Records from a dataset:
**********
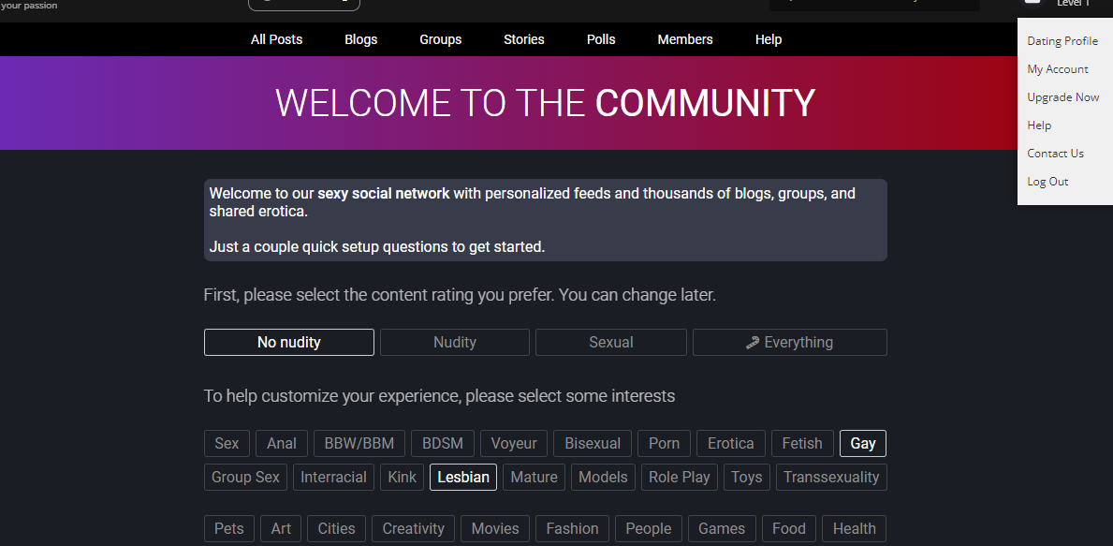Image resolution: width=1113 pixels, height=546 pixels.
Task: Toggle the Movies interest tag
Action: (494, 529)
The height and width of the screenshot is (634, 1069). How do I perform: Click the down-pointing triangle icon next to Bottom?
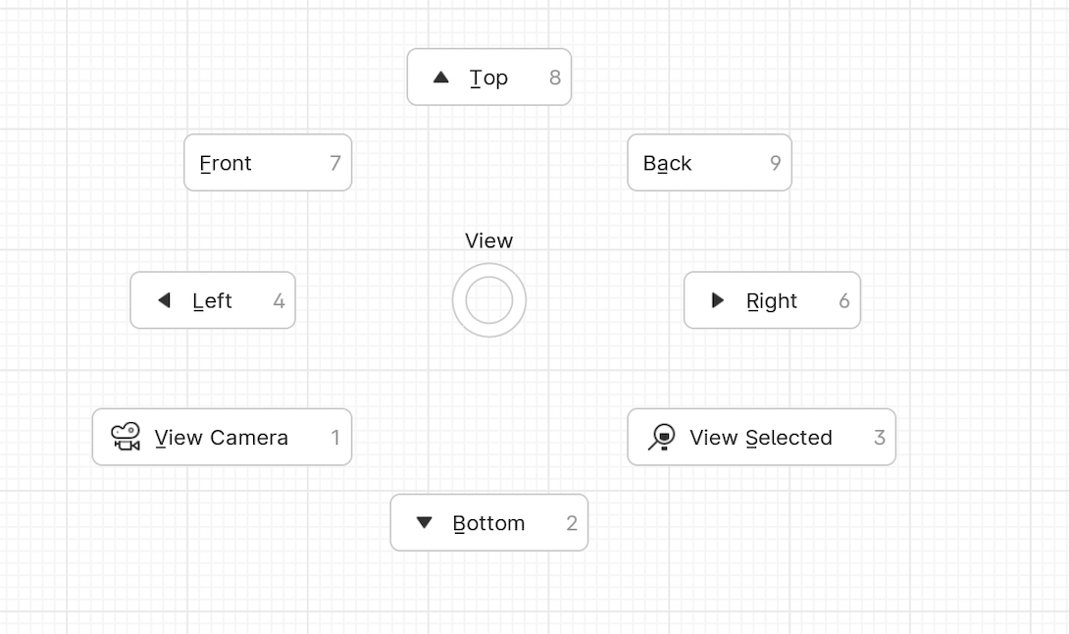tap(424, 523)
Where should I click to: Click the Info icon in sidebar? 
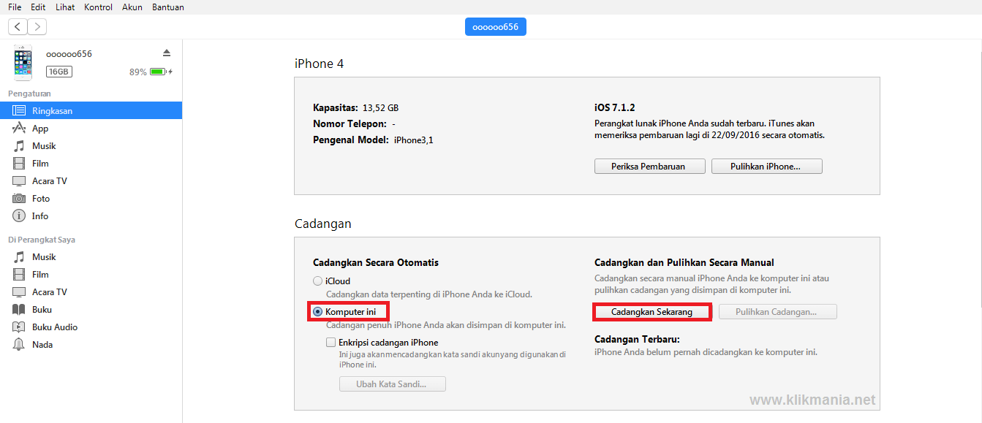19,216
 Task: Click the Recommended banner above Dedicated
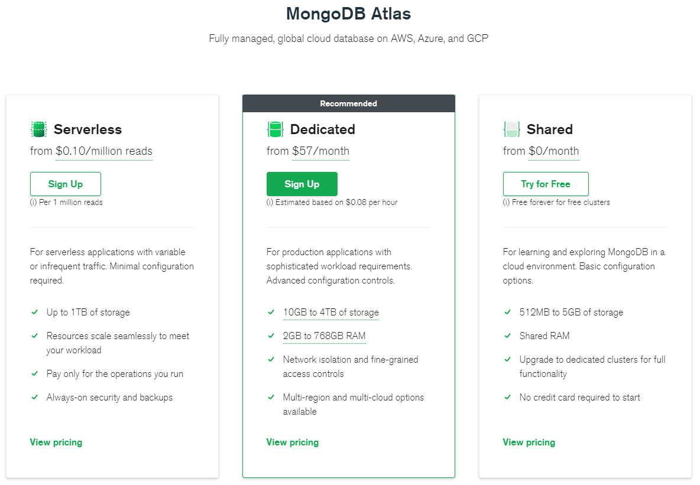[348, 103]
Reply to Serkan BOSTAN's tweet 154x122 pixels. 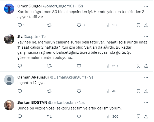(x=20, y=116)
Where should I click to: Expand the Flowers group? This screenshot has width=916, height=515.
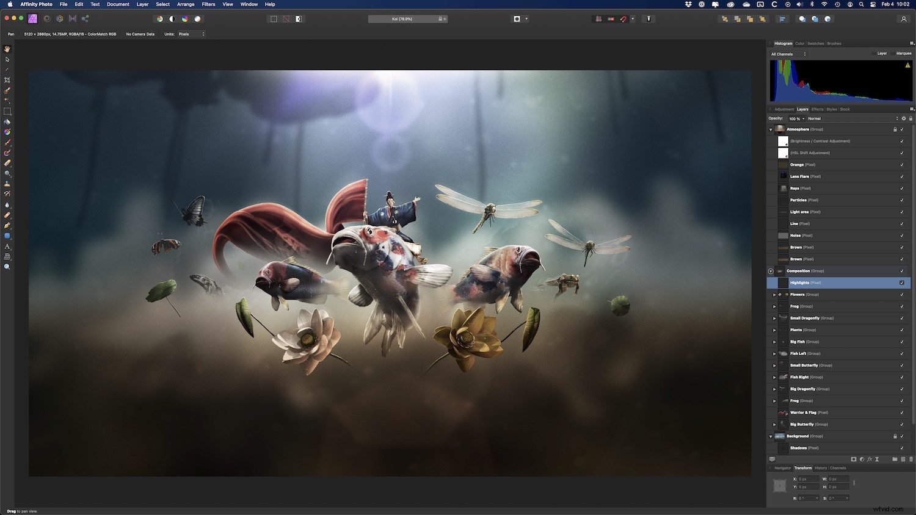774,294
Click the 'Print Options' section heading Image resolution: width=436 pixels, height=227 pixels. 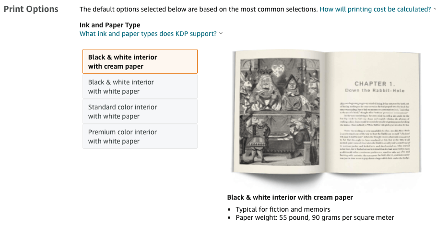tap(31, 9)
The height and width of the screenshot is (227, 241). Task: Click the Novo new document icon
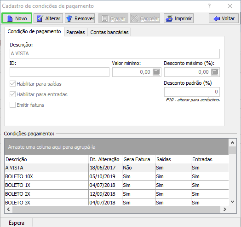[10, 18]
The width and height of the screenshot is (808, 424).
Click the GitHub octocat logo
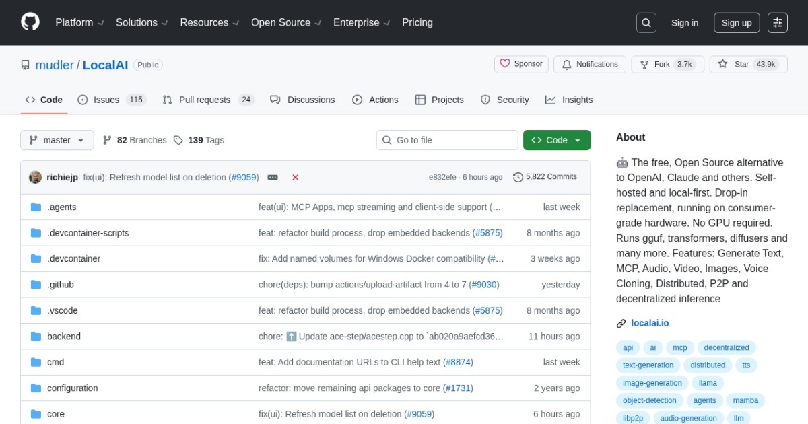pos(30,22)

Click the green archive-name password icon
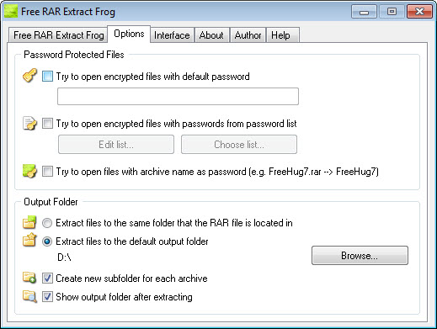tap(29, 171)
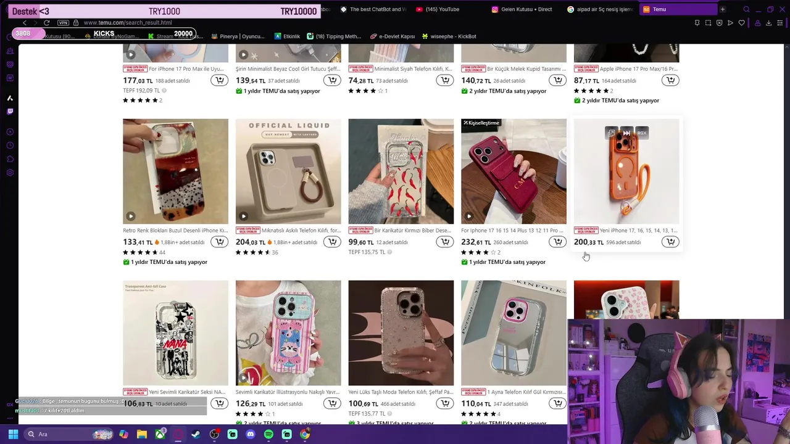The height and width of the screenshot is (444, 790).
Task: Add the 177,03 TL iPhone case to cart
Action: [220, 80]
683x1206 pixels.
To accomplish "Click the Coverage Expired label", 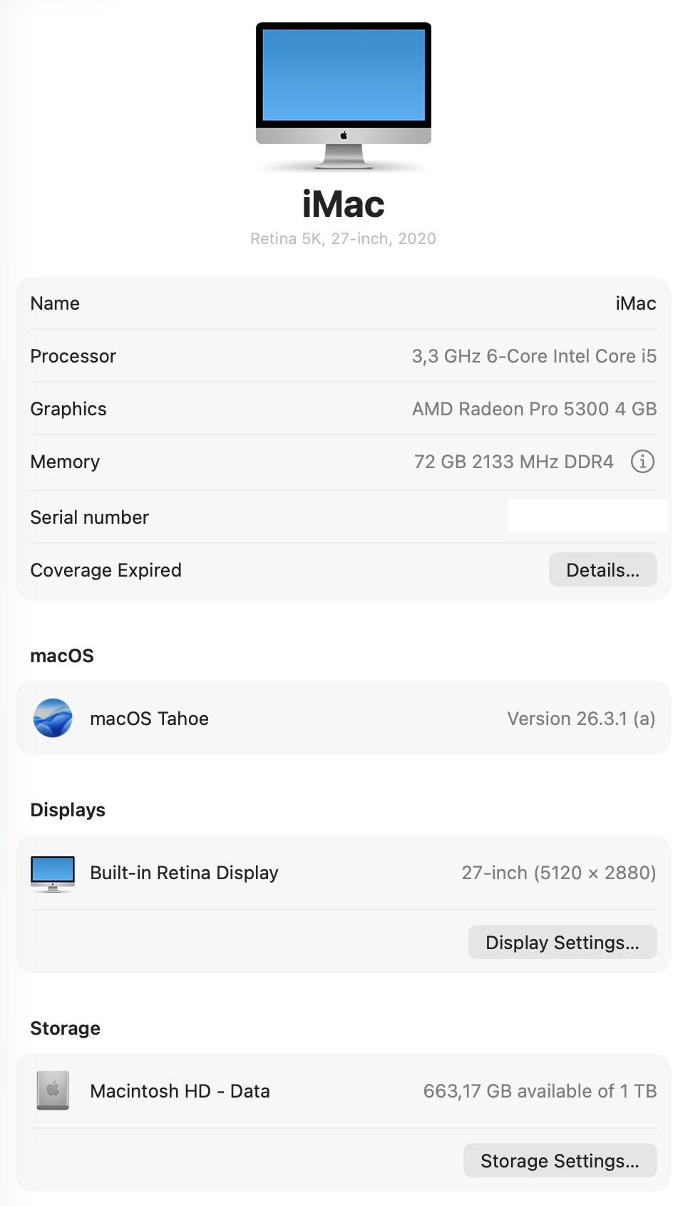I will 106,570.
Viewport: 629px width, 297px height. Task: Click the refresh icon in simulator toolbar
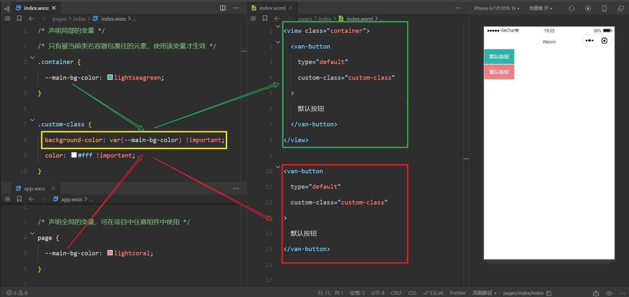[x=572, y=9]
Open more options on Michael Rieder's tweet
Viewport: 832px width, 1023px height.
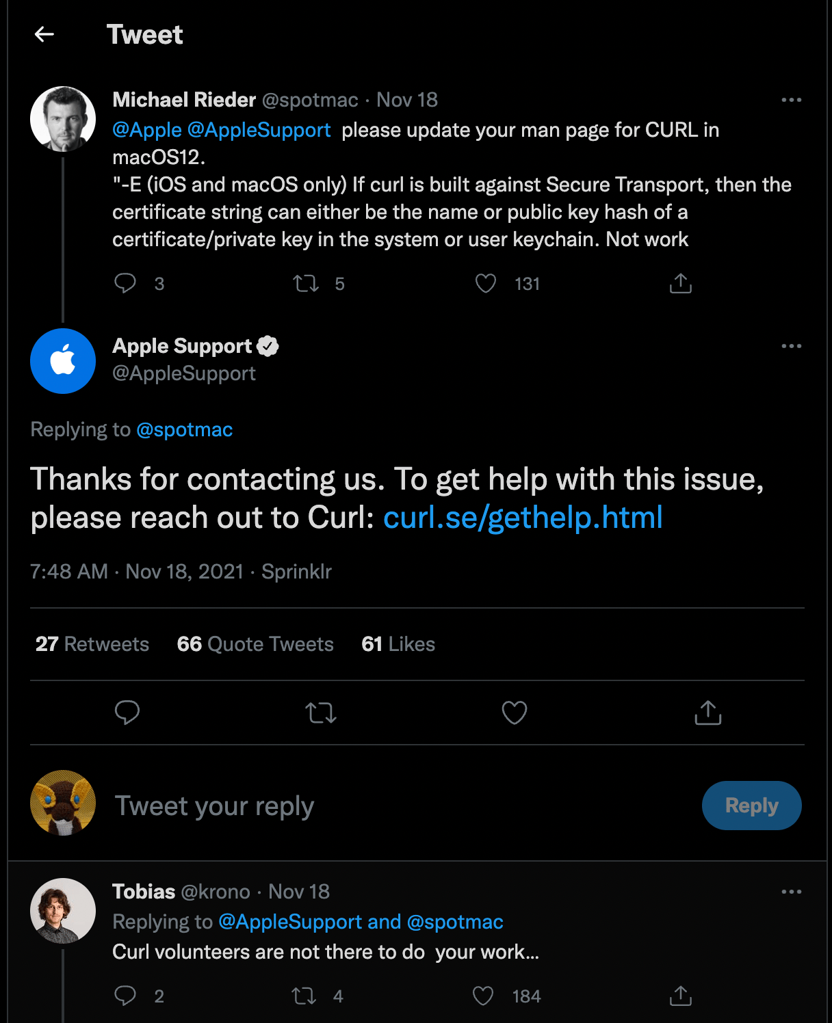click(792, 100)
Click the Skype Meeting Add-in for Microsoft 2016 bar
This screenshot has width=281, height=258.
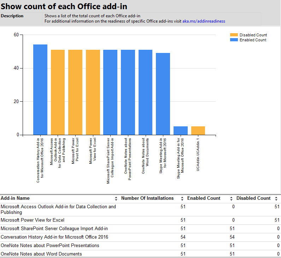[163, 94]
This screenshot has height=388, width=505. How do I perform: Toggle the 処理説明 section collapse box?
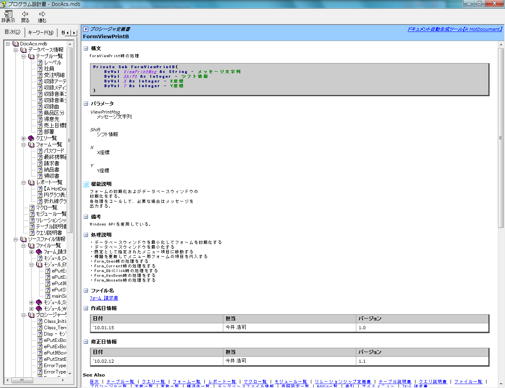[86, 235]
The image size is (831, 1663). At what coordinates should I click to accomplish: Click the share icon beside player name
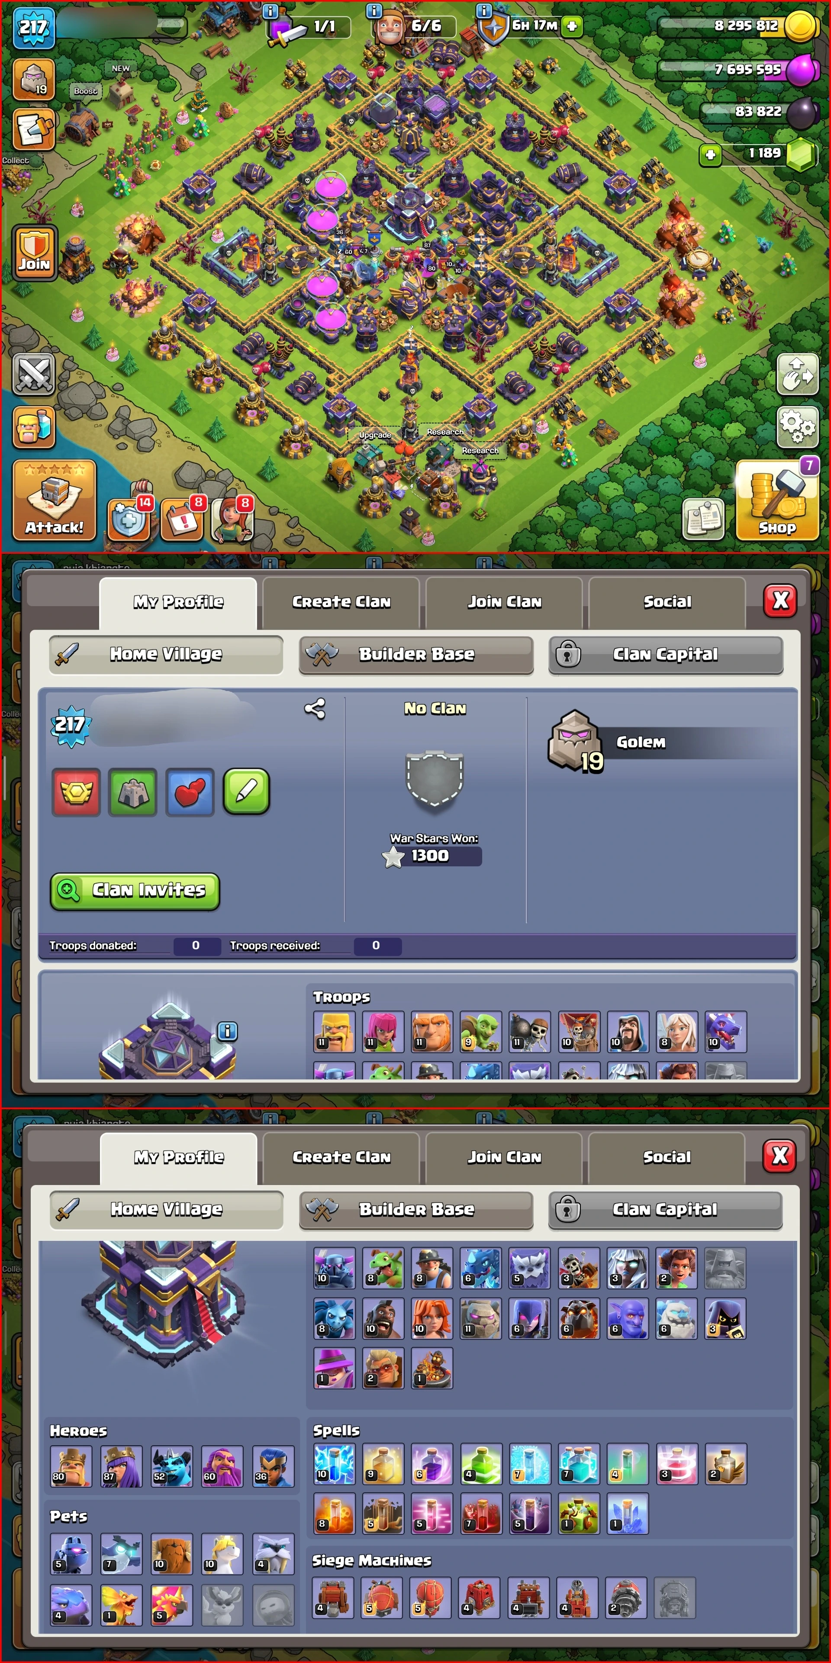(315, 709)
**********
> _Work item_
Reproduce exactly, with nothing added, the lines from the line with "Open more options on Michael Rieder's tweet" through the end of the entries above; pictures are to be left out.

> _Exercise output_
Open more options on Michael Rieder's tweet
Viewport: 832px width, 1023px height.
click(792, 100)
Click the Skype Meeting Add-in for Microsoft 2016 bar
This screenshot has width=281, height=258.
[163, 94]
This screenshot has height=388, width=505. How do I perform: Toggle the 処理説明 section collapse box?
[86, 235]
The image size is (831, 1663). At what coordinates should I click to accomplish: Click the share icon beside player name
(315, 709)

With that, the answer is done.